• **AUSZUG**
•••••

Es gibt unter Marktbedingungen kein einziges Atomkraftwerk, das versichert ist. Deswegen halte ich die Haftungsfrage für entscheidend. Ich habe Angst - ich sage das extra auch an den Ministerpräsidenten -, dass das Gleiche wie bei den Atomkraftwerken passiert, dass die Haftung vom Staat übernommen wird. So steht es auch in den Gesetzen drin. Die FDP hat sogar beantragt, diese Haftung ganz aufzuheben, weil man sonst nicht experimentieren könne. Ich finde das katastrophal. Das ist eine fatale Strategie. Wir müssen eine Vollhaftung für die Betreiber haben. Dann haben wir auch weniger Probleme.

(Beifall bei BÜNDNIS 90/DIE GRÜNEN, SSW und des Abgeordneten Olaf Schulze [SPD])

•••••

• **AUFGABEN**
a) Übersetze diesen Satz aus dem Auszug ins Englische: „Wir müssen eine Vollhaftung für die Betreiber haben.“
b) Was hat die FDP laut dem Auszug beantragt?

•••••

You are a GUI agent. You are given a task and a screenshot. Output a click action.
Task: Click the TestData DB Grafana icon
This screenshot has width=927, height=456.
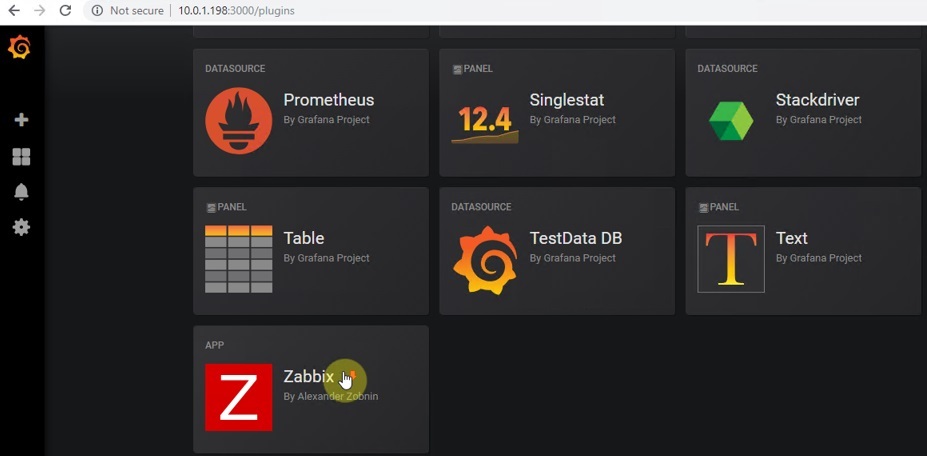click(x=484, y=259)
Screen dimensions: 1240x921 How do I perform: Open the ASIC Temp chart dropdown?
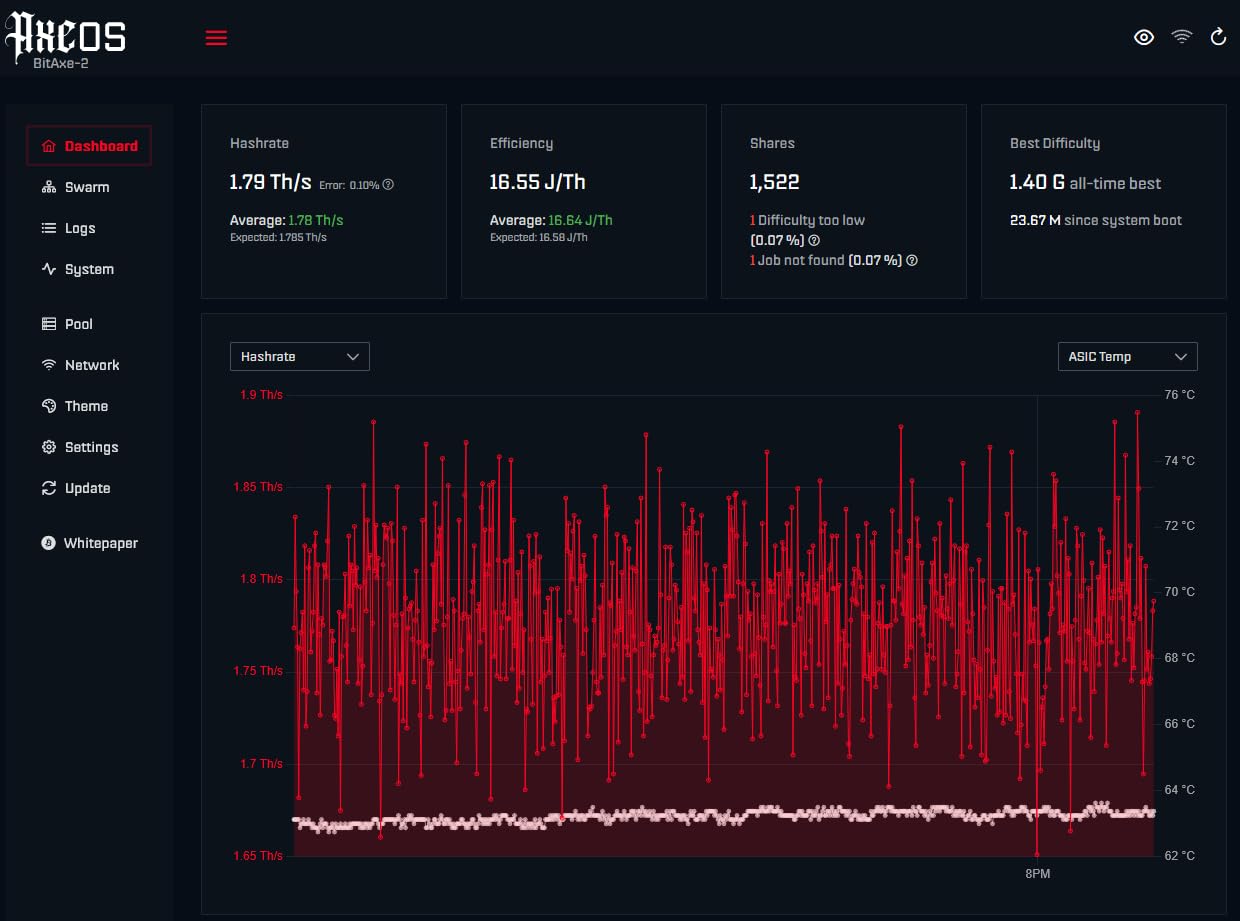tap(1127, 356)

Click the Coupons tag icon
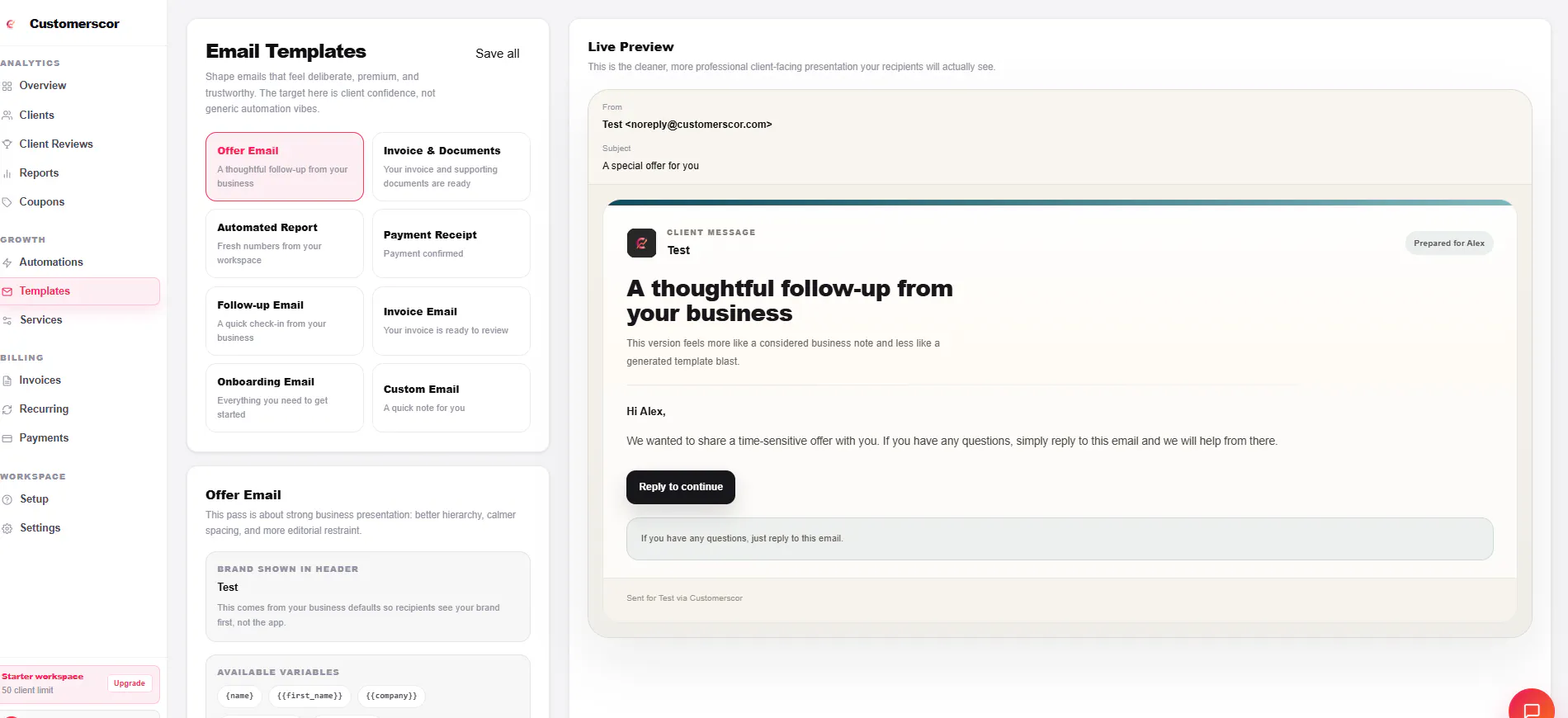click(7, 202)
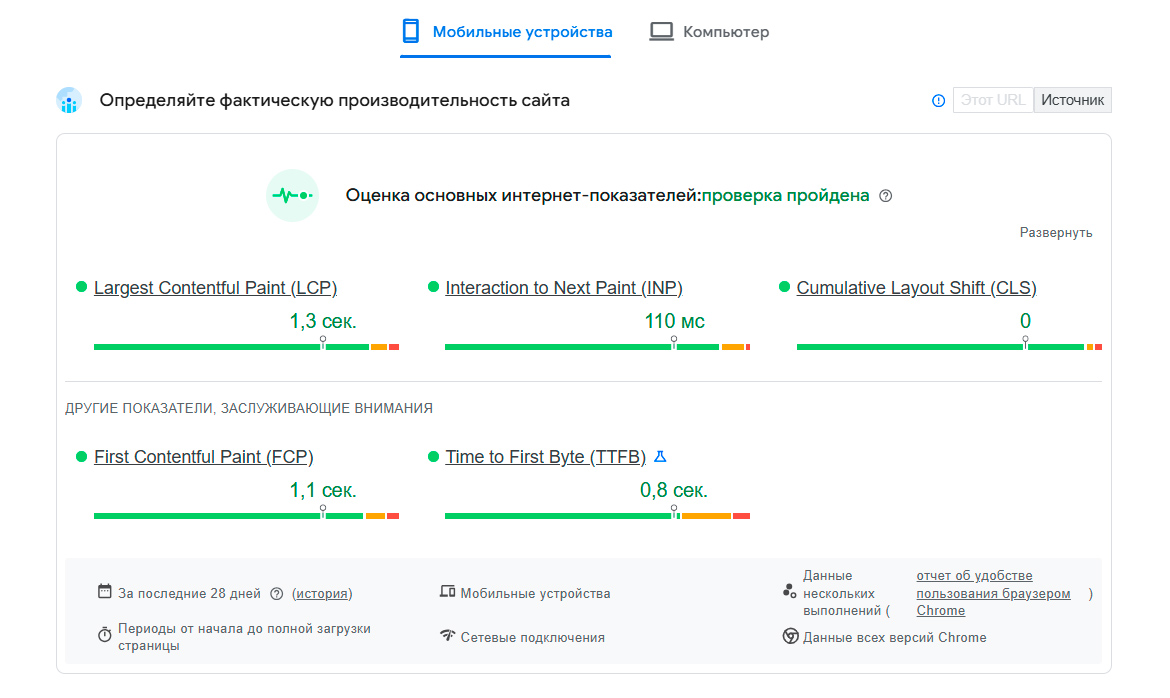Open help icon next to проверка пройдена
The width and height of the screenshot is (1170, 698).
coord(885,196)
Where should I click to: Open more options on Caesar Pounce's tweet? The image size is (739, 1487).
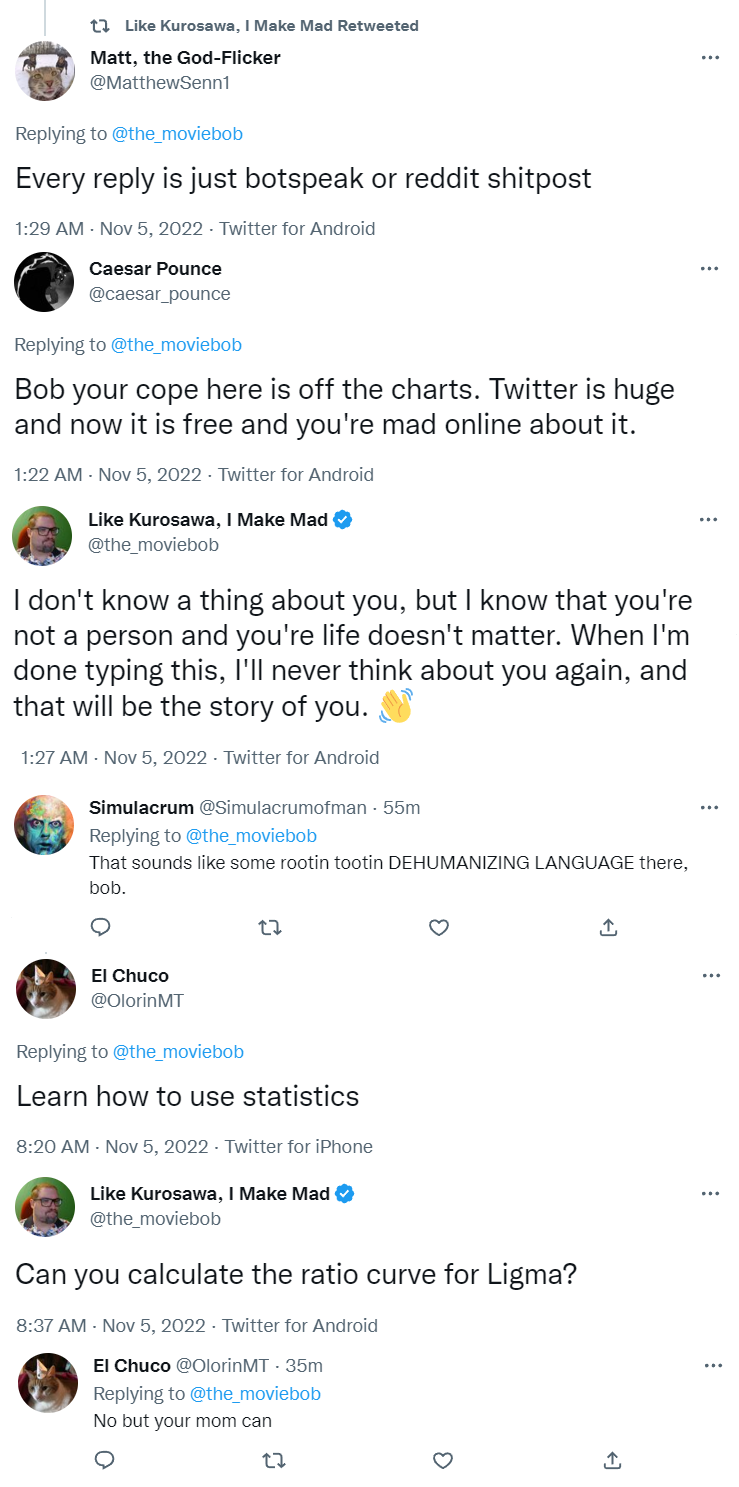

•••••

• **LÖSUNGEN**
a) We must have full liability for the operators.

b) Die Haftung ganz aufzuheben.